Jim White in the Daily Telegraph asks - was that it? - World Cup 2018: only loser is the BBC as Panorama programme fails to deliver knockout blow.

But as Paul Hayward asks in the Guardian - Do we really want to pay this price to host the 2018 World Cup?

This is a balanced and reflective piece from the Daily Maverick in South Africa.

I think it will be fun to have the World Cup here. And Manchester will be a central location for major games. On balance I still hope England wins. The decision will be broadcast in a live screen in Exchange Square in Manchester on Thursday. Then there are plans for parties around town. Or wakes. I suspect the only party will be at St Petersburg restaurant.

2 comments:

Vinjay said...

Well it won't be coming to Blackburn so personally I'm not hugely fussed by who gets it.

Still it looks unpredictable. Sky news just mentioning England were considered 3rd favourites at 3/1 by one of the bookies until Beckham gave his live press conference this morning. I believe odds have been slashed to 2nd favourites since then. His interview was very "political" so I wouldn't put any great emphasis on his answers but it seems to have had a positive effect on the general public.

Michael Taylor said...

This is from The Fiver today - brilliant:

Having spent the past 36 hours burrowing their way so far up the backsides of assorted Zurich-based Fifa blazers that a team of doctors from the local Dignitas clinic are on standby to pull them out of their misery, it's small wonder that David Beckham, Prince William and David Cameron appear to have lost all sense of perspective.


Possibly overcome by the fetid stench of the well-fed digestive tracts in which they find themselves enveloped, the England 2018 bid's Three Lions, so dubbed in a transparently pathetic attempt to impress official Fifa sponsors Adidas, seem immune to the unseemly Festival of Brown-Nosing at which they're cravenly supplicating like the fawning lickspittles of the English press pack at a Sir Alex Ferguson press conference.


Ignoring the fact that the UK boasts a prime minister and heir to the throne who are prepared to blithely overlook allegations about corruption and multi-million pound financial impropriety because it suits them, it was the England 2018 bid team's declaration that the episode of Panorama which made these allegations "should be seen as an embarrassment to the BBC" that has got the Fiver's radge on.
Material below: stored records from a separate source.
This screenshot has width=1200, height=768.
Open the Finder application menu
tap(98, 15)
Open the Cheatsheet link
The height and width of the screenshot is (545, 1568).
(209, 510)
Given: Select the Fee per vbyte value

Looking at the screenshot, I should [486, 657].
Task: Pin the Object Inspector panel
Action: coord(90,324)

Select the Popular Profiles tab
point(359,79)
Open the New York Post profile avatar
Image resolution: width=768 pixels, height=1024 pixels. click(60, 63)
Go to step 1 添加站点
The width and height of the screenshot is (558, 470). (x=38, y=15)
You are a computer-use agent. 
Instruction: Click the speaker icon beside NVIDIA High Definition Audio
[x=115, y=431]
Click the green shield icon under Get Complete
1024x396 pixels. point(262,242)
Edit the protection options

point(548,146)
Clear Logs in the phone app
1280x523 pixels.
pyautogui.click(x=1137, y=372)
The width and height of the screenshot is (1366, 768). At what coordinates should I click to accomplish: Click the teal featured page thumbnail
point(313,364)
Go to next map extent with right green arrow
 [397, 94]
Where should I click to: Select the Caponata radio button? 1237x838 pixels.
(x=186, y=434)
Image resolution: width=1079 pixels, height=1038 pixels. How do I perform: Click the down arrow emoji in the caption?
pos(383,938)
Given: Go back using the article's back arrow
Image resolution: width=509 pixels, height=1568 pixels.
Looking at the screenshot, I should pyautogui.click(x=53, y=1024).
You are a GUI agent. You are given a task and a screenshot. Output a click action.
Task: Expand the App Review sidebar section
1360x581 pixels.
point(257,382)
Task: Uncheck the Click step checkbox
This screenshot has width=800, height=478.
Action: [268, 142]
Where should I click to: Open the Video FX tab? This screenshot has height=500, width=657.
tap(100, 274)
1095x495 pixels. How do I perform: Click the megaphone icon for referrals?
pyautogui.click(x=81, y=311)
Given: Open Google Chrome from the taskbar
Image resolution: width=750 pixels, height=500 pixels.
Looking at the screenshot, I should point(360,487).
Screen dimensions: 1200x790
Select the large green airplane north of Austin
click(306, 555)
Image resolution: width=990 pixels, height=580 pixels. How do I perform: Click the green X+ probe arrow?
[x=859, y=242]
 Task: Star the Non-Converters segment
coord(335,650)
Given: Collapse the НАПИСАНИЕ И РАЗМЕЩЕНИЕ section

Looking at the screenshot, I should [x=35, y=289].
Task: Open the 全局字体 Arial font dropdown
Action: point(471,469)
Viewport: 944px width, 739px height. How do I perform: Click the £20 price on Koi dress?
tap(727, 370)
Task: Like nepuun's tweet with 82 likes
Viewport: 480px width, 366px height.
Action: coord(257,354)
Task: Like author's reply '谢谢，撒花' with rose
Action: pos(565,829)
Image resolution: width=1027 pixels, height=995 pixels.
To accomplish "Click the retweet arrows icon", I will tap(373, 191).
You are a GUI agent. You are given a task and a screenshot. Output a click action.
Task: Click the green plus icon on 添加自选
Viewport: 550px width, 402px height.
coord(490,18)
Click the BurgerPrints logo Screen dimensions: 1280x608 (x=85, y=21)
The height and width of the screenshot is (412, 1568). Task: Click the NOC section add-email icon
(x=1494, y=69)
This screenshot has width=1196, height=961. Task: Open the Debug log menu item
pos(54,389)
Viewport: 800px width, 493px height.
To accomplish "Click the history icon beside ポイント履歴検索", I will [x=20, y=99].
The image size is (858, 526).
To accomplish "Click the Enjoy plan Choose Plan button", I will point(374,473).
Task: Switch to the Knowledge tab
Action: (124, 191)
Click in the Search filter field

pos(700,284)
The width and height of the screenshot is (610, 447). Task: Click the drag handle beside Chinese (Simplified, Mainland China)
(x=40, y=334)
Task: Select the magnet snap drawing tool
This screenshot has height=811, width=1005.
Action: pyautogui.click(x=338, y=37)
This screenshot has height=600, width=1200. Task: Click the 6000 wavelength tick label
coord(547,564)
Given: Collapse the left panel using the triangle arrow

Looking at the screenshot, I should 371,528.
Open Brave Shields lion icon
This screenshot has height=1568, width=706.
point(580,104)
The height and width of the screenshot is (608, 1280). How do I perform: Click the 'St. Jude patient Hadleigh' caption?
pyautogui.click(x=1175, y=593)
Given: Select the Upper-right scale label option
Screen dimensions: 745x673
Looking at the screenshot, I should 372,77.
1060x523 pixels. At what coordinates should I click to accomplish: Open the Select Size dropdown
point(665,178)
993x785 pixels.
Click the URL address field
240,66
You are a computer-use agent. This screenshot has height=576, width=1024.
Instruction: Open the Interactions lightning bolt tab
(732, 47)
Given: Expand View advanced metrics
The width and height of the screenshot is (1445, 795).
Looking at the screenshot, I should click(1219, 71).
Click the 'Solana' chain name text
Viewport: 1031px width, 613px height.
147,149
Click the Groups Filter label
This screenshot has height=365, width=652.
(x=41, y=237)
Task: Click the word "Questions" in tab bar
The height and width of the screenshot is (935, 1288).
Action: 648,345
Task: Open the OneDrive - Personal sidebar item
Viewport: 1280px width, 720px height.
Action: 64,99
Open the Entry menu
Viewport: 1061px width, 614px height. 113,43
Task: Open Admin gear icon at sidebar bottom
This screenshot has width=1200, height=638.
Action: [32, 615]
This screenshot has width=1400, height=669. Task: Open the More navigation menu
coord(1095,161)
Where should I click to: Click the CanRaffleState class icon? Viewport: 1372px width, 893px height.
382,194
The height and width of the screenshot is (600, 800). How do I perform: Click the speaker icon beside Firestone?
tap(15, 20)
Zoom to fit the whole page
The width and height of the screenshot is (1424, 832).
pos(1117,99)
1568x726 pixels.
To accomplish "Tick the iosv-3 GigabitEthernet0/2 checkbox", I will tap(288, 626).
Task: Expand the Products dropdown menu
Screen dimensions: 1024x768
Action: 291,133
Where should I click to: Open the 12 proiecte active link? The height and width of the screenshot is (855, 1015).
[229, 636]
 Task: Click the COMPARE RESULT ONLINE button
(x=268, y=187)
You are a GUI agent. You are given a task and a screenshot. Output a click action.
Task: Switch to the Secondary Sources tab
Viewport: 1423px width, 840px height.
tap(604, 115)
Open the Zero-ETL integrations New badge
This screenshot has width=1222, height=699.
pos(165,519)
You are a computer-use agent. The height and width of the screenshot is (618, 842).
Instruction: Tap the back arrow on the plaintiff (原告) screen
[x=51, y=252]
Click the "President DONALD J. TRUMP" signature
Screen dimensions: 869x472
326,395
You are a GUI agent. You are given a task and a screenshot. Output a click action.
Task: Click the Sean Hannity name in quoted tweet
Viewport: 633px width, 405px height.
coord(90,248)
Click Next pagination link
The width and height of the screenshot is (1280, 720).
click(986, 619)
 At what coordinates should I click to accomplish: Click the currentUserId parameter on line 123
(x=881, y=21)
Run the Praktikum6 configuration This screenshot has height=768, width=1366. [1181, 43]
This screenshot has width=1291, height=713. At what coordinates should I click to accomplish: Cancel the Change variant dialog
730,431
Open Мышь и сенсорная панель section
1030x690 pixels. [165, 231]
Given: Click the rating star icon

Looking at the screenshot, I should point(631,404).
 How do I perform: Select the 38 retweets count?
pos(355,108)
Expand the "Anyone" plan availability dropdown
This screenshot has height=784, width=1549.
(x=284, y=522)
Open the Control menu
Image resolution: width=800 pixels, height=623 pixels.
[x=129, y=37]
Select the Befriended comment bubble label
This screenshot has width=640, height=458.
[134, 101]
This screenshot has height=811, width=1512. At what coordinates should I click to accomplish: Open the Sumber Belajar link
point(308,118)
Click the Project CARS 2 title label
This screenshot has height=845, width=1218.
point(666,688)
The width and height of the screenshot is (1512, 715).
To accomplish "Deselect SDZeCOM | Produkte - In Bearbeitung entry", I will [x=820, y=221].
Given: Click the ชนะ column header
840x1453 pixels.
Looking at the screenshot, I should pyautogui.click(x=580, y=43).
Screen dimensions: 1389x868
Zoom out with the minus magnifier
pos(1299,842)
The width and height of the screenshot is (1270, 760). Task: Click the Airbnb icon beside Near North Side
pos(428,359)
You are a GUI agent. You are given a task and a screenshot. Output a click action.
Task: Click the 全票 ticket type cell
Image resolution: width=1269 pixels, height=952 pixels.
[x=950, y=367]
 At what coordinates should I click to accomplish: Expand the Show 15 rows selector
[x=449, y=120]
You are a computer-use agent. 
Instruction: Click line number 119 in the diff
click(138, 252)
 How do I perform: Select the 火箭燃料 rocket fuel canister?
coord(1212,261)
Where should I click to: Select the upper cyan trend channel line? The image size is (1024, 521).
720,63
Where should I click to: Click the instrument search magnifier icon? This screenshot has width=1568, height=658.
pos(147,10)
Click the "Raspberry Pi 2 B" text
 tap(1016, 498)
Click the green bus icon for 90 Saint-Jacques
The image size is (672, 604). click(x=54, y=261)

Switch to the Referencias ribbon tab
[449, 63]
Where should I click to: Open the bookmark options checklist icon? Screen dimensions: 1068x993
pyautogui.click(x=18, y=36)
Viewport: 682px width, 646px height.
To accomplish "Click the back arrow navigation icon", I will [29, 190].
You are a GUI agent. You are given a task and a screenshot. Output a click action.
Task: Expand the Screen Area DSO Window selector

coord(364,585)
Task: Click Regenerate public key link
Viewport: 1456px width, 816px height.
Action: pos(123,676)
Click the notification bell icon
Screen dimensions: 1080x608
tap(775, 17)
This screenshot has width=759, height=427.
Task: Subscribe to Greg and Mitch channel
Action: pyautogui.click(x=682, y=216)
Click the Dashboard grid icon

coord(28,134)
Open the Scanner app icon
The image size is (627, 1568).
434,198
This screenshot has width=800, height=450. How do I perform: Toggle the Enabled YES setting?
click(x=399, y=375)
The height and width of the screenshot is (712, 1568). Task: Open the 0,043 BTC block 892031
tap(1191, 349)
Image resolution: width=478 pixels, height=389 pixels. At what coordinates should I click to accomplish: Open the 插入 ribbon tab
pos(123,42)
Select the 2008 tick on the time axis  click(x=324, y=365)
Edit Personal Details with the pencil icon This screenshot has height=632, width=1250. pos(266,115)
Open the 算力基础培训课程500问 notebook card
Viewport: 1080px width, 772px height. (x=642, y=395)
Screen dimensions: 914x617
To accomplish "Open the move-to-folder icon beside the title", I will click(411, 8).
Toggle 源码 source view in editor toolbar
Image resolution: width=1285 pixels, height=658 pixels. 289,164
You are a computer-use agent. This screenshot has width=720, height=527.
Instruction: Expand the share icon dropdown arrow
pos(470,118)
All of which shady lack of scruples means we're off to live with our Stolichnaya-drinking, Cossack-dancing, army surplus-selling, Lada-driving, Communist-propagandising, mob-bossing, Gulag-dwelling Russian cousin Valery Aleksandr Rasputin Fiverski, who is lucky enough to live in a country run by a bastion of morality who has decided to have no truck with any such shenanigans, despite being one of England's bid rivals.


Not content with looking like Everton defender Tony Hibbert, Russia's prime minister Vladimir Putin has pulled out of attending tomorrow's ceremony on the grounds that the whole jamboree is "unscrupulous". Which was all very heartening to learn until we realised that isn't corrupt Fifa bigwigs he's upset with, but the English media for investigating them.


"We have unfortunately witnessed a campaign against members of the Fifa executive filth and compromising material has been poured over them," snarled Putin, whose own methods of dealing with hacks that displease him mean you won't read anything critical about him here. "I would have liked to have gone myself but under these conditions, I have decided to refrain from travelling out of respect for the members of the Fifa executive," he continued, pulling off the impressively statesmanlike feat of toadying up to the blazers, without actually having to suffer the trauma of spending time in their odious company.


As we wait for the Big Announcement tomorrow, contenders for World Cup 2022 have been presenting their bids to the well-fed men that matter. At the time of writing, South Korea had announced that staging World Cup 2022 would help them unite with their completely insane northern neighbours, while Qatar used PowerPoint to demonstrate how victory for them would unite the entire Middle East. Unwilling to engage in unfair dinkum by making promises they can't keep, Australia relied on their usual staple of wheeling out Elle McPherson to show an episode of Neighbours, followed by a montage of a coral reef, Tim Cahill and a kangaroo.